Can you repeat each of the records below word for word, with the pictures left out?

#### Input ####

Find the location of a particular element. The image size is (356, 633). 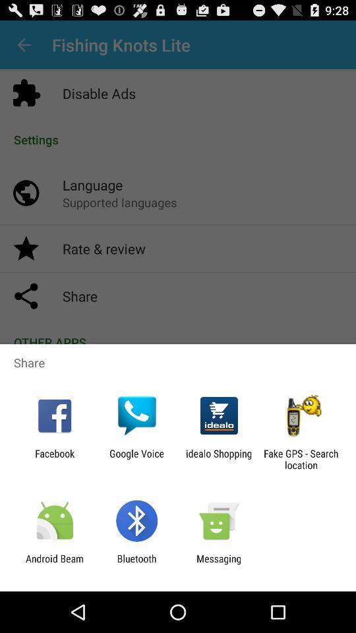

the icon to the left of bluetooth app is located at coordinates (54, 563).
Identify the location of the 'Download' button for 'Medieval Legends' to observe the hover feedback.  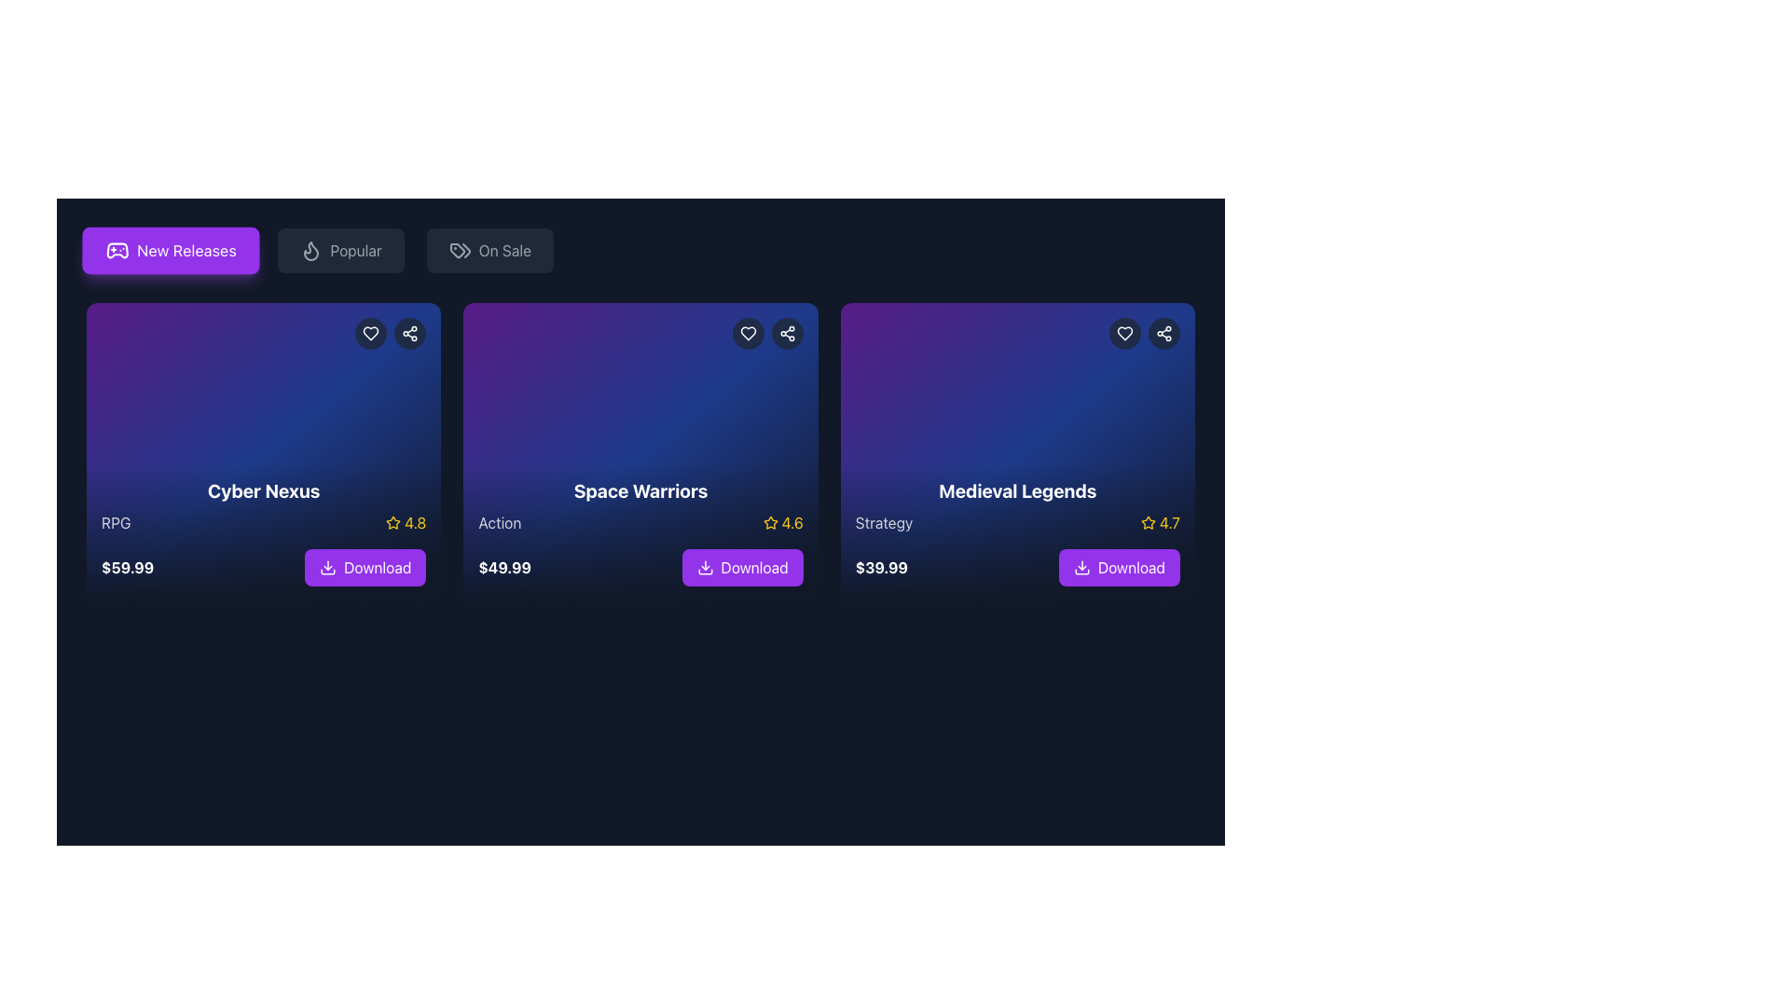
(1119, 567).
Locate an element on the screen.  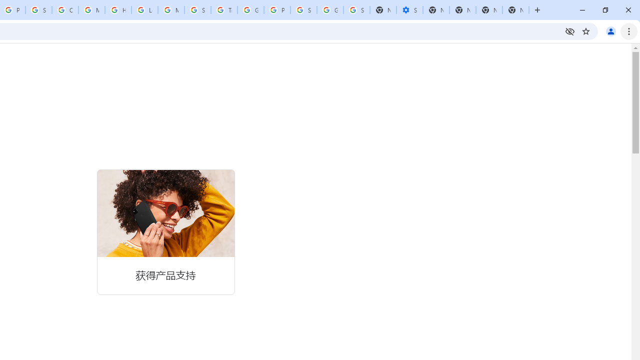
'Settings - Performance' is located at coordinates (410, 10).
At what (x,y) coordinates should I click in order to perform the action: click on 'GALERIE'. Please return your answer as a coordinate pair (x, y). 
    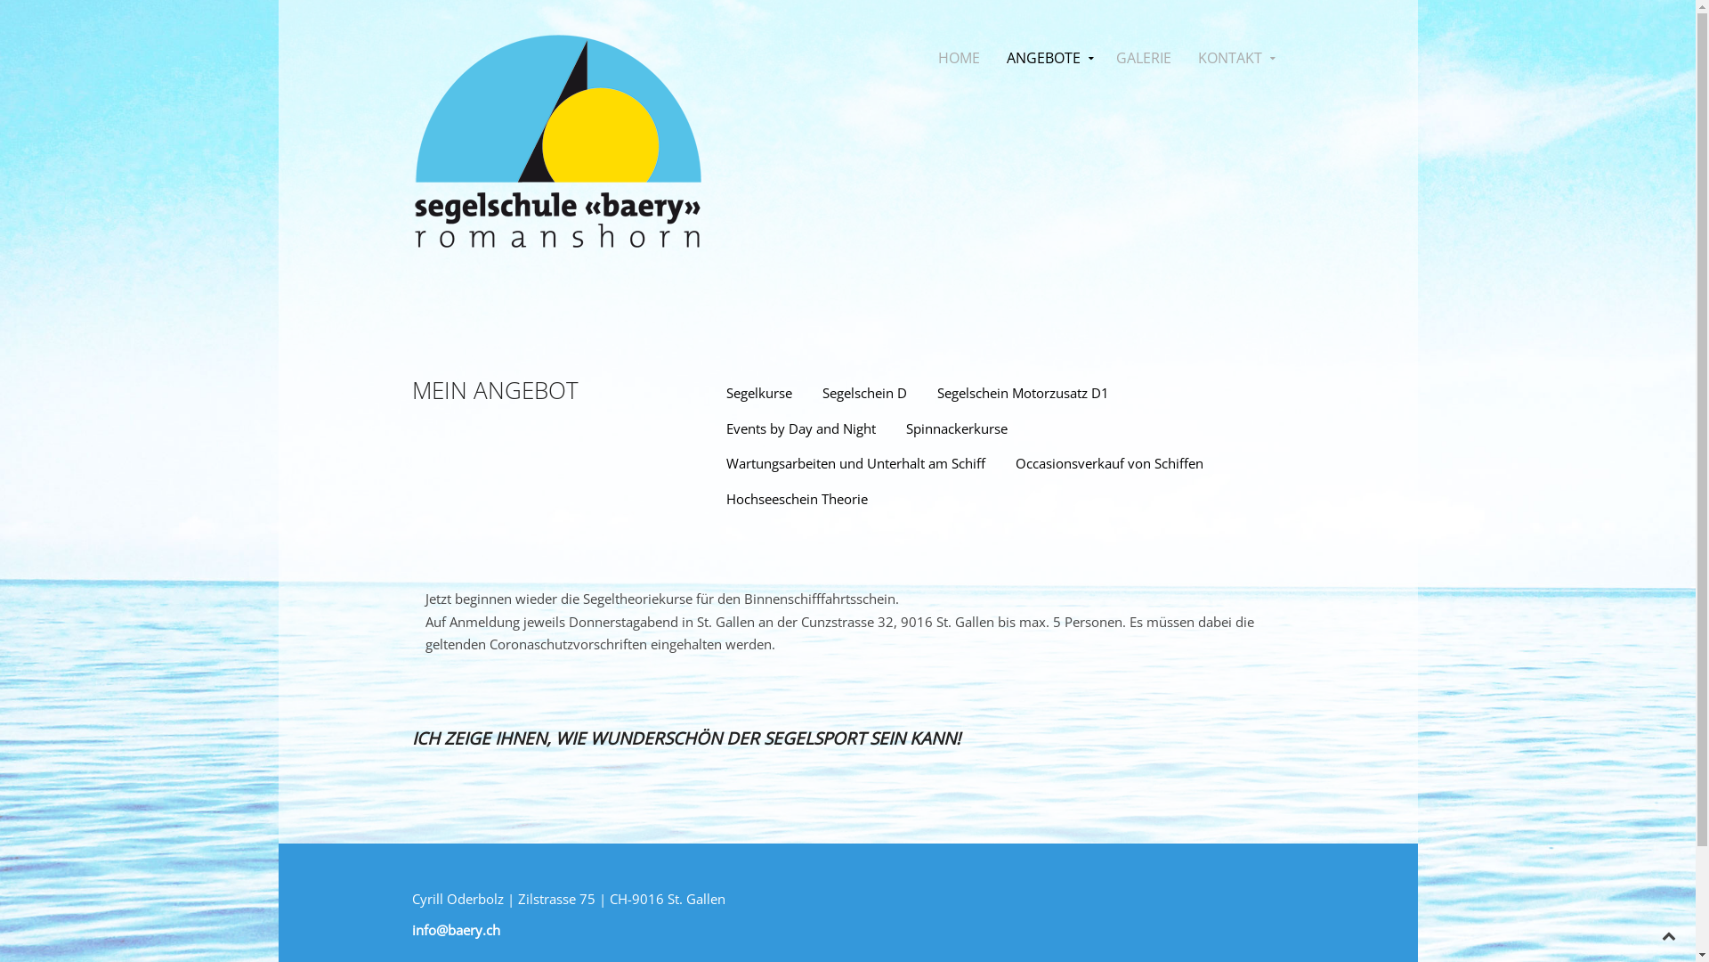
    Looking at the image, I should click on (1101, 57).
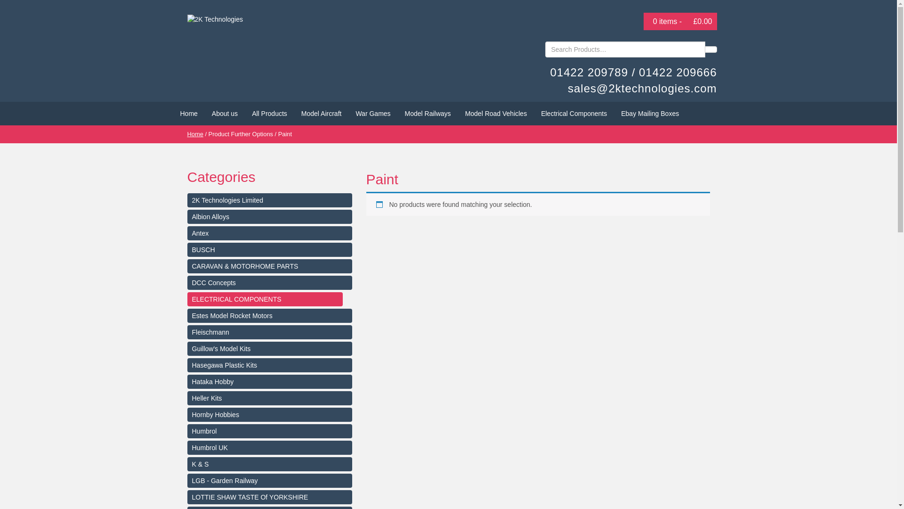 This screenshot has width=904, height=509. Describe the element at coordinates (496, 113) in the screenshot. I see `'Model Road Vehicles'` at that location.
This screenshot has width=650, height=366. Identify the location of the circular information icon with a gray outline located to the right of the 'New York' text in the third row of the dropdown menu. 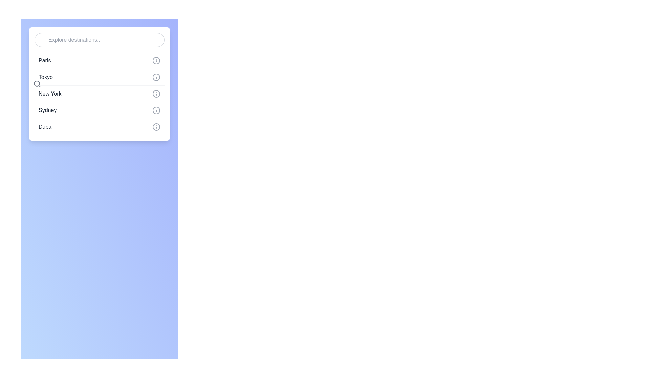
(156, 94).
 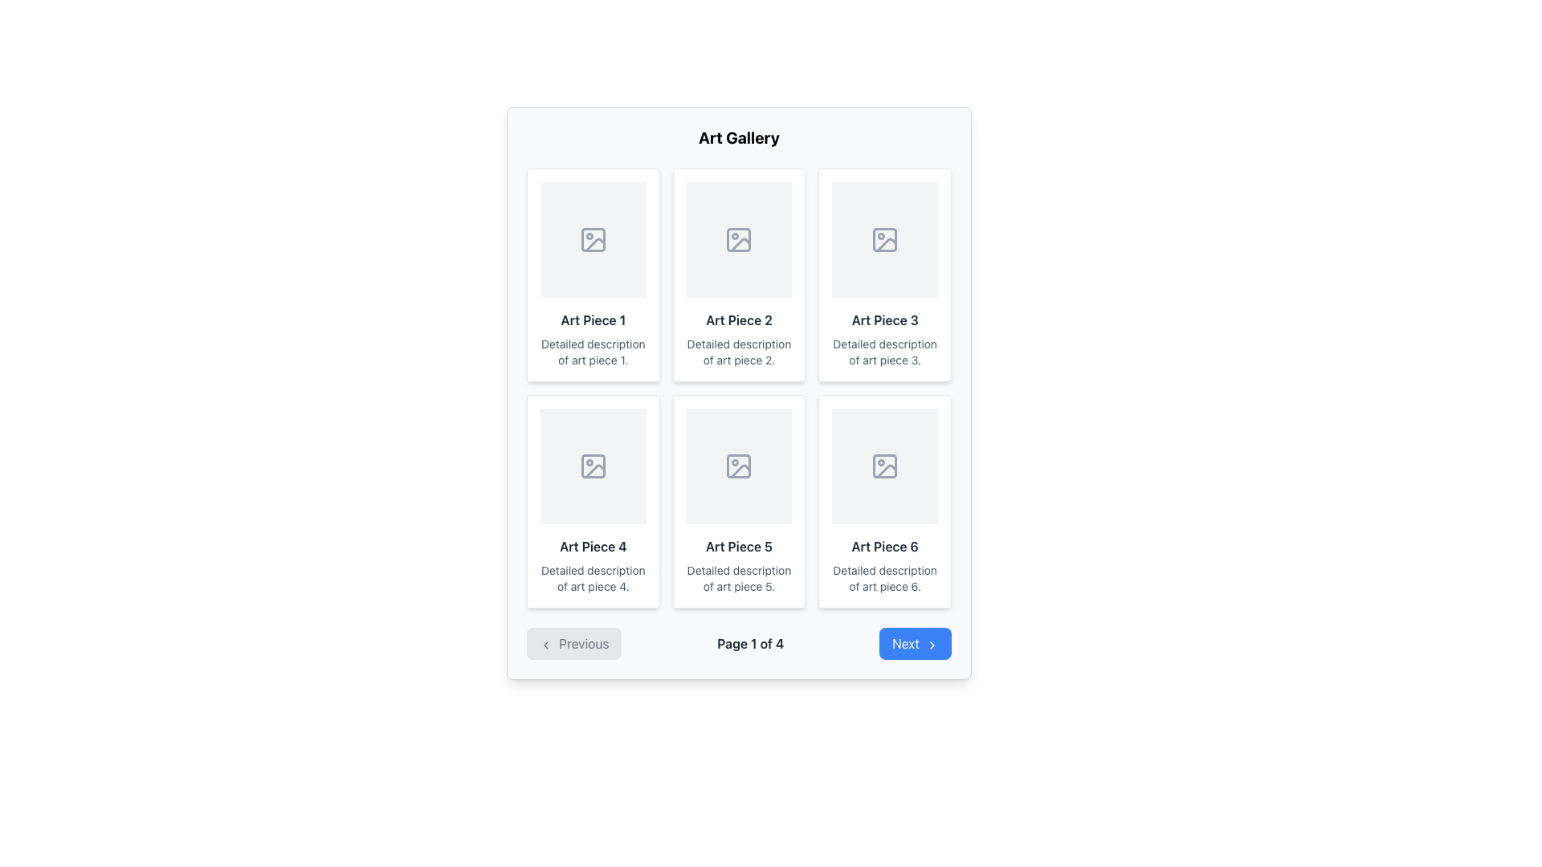 I want to click on text displayed in the gray, small-sized font located below the title 'Art Piece 6' at the bottom right of the card, so click(x=884, y=579).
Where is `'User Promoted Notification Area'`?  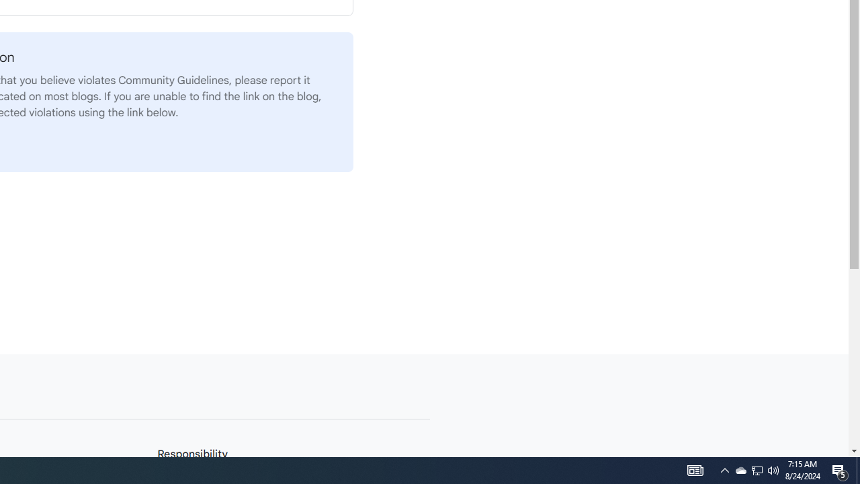
'User Promoted Notification Area' is located at coordinates (773, 469).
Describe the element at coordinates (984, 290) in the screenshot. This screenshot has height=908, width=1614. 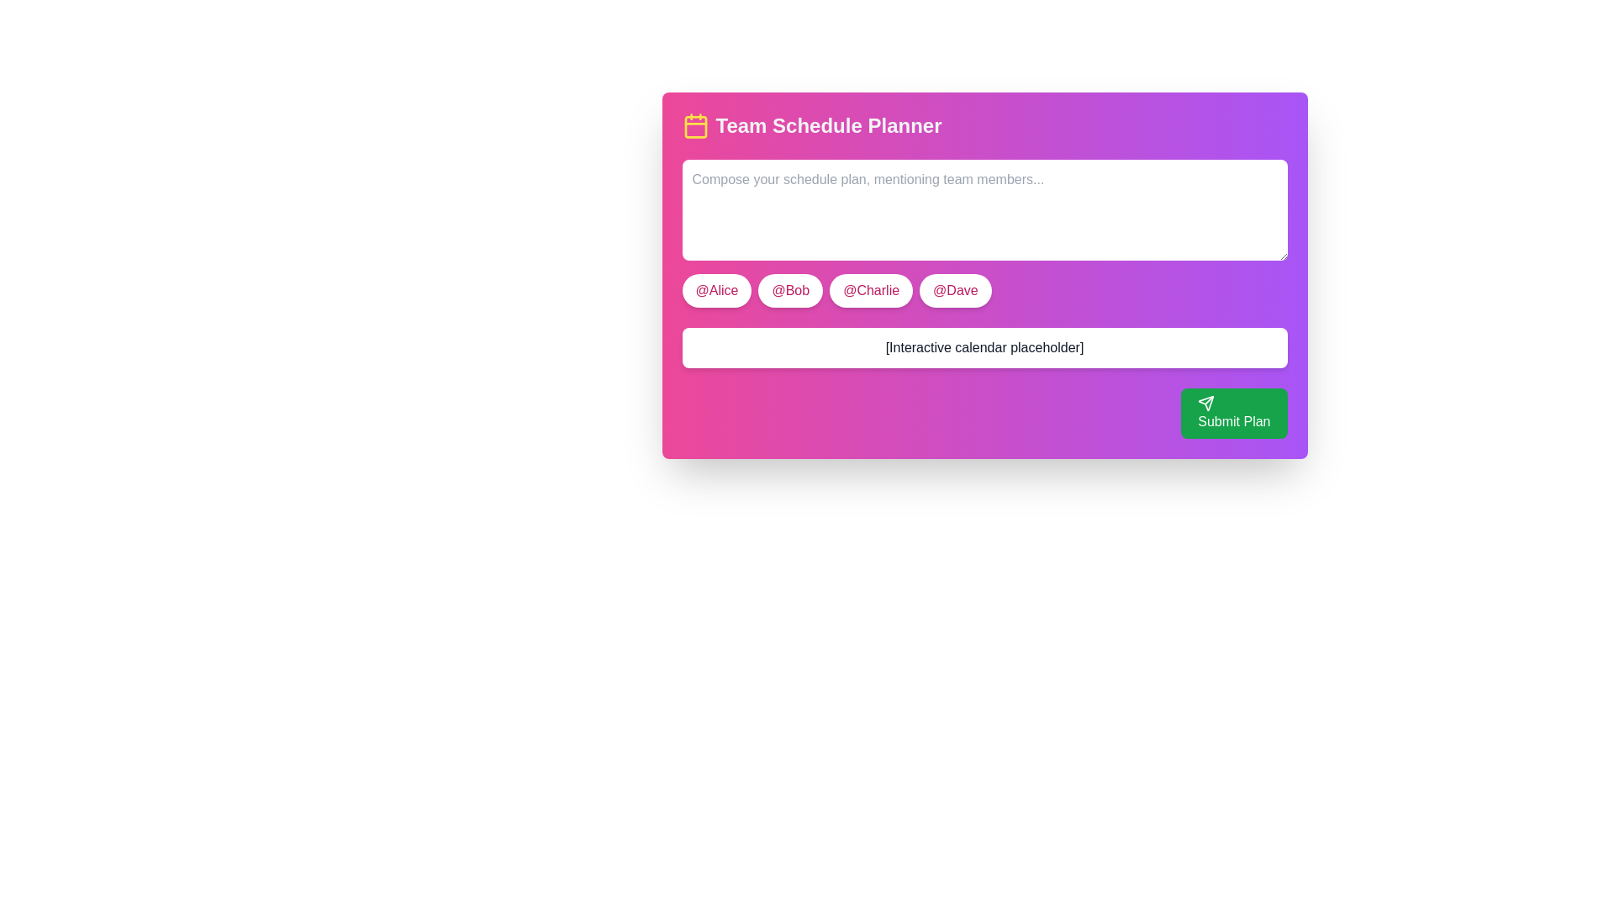
I see `the interactive tag group displaying team members` at that location.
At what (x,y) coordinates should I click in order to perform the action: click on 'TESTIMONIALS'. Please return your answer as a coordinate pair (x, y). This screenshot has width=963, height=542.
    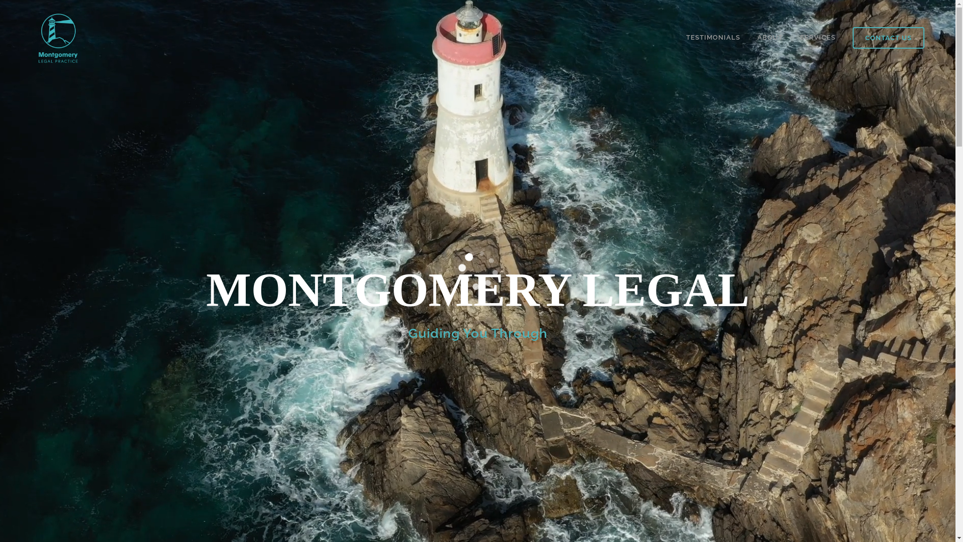
    Looking at the image, I should click on (712, 37).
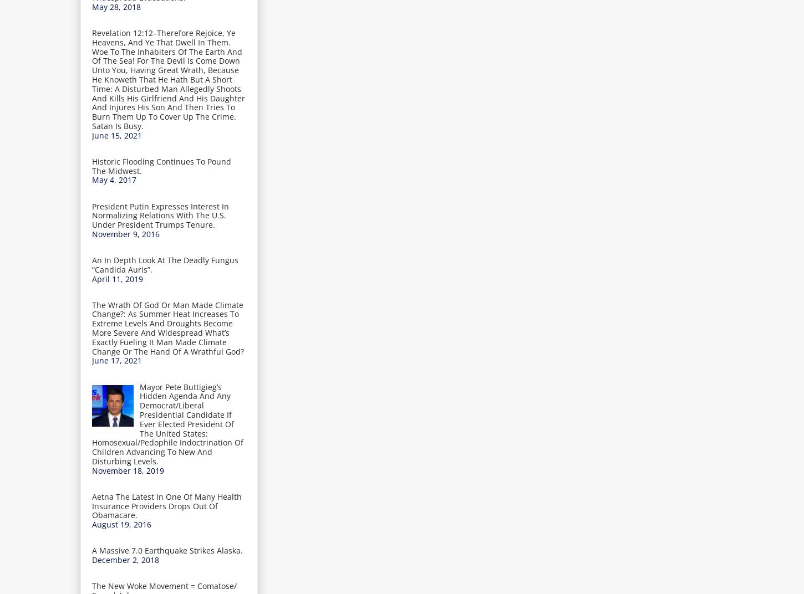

####

Reply:
Find the location of a particular element. The image size is (356, 633). 

the icon to the left of bluetooth app is located at coordinates (54, 563).
Identify the location of the 'Download' button for 'Medieval Legends' to observe the hover feedback.  
(1119, 567).
Locate an element on the screen.  
'Settings - Performance' is located at coordinates (410, 10).
At what (x,y) coordinates should I click in order to perform the action: click on 'GALERIE'. Please return your answer as a coordinate pair (x, y). 
    Looking at the image, I should click on (1101, 57).
 This screenshot has width=904, height=509. Describe the element at coordinates (496, 113) in the screenshot. I see `'Model Road Vehicles'` at that location.
This screenshot has width=650, height=366. Identify the location of the circular information icon with a gray outline located to the right of the 'New York' text in the third row of the dropdown menu. 
(156, 94).
  I want to click on text displayed in the gray, small-sized font located below the title 'Art Piece 6' at the bottom right of the card, so click(x=884, y=579).
Where is `'User Promoted Notification Area'`?  
'User Promoted Notification Area' is located at coordinates (773, 469).
Describe the element at coordinates (984, 290) in the screenshot. This screenshot has height=908, width=1614. 
I see `the interactive tag group displaying team members` at that location.
At what (x,y) coordinates should I click in order to perform the action: click on 'TESTIMONIALS'. Please return your answer as a coordinate pair (x, y). This screenshot has width=963, height=542.
    Looking at the image, I should click on (712, 37).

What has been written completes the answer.